### What this task involves
Reproduce each record in the listing below exactly as written.

---------- Exercise materials

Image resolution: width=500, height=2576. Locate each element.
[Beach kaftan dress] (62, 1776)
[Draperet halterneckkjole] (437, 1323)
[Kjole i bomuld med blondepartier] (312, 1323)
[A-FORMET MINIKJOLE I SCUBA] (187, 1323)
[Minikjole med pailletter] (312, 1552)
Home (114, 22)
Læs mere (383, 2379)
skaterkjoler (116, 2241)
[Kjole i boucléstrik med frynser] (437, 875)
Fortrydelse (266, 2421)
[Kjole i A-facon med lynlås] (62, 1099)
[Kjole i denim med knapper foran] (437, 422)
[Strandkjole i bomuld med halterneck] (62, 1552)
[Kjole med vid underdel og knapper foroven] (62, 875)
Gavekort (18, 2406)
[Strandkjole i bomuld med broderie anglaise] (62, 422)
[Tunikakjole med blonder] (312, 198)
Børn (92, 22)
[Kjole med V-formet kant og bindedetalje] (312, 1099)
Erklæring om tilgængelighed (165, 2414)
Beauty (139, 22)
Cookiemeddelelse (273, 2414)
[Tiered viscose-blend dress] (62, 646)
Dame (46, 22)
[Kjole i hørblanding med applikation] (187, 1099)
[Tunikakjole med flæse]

--------------------

### Answer space
Image resolution: width=500, height=2576. Locate each element.
[Beach kaftan dress] (62, 1776)
[Draperet halterneckkjole] (437, 1323)
[Kjole i bomuld med blondepartier] (312, 1323)
[A-FORMET MINIKJOLE I SCUBA] (187, 1323)
[Minikjole med pailletter] (312, 1552)
Home (114, 22)
Læs mere (383, 2379)
skaterkjoler (116, 2241)
[Kjole i boucléstrik med frynser] (437, 875)
Fortrydelse (266, 2421)
[Kjole i A-facon med lynlås] (62, 1099)
[Kjole i denim med knapper foran] (437, 422)
[Strandkjole i bomuld med halterneck] (62, 1552)
[Kjole med vid underdel og knapper foroven] (62, 875)
Gavekort (18, 2406)
[Strandkjole i bomuld med broderie anglaise] (62, 422)
[Tunikakjole med blonder] (312, 198)
Børn (92, 22)
[Kjole med V-formet kant og bindedetalje] (312, 1099)
Erklæring om tilgængelighed (165, 2414)
Beauty (139, 22)
Cookiemeddelelse (273, 2414)
[Tiered viscose-blend dress] (62, 646)
Dame (46, 22)
[Kjole i hørblanding med applikation] (187, 1099)
[Tunikakjole med flæse]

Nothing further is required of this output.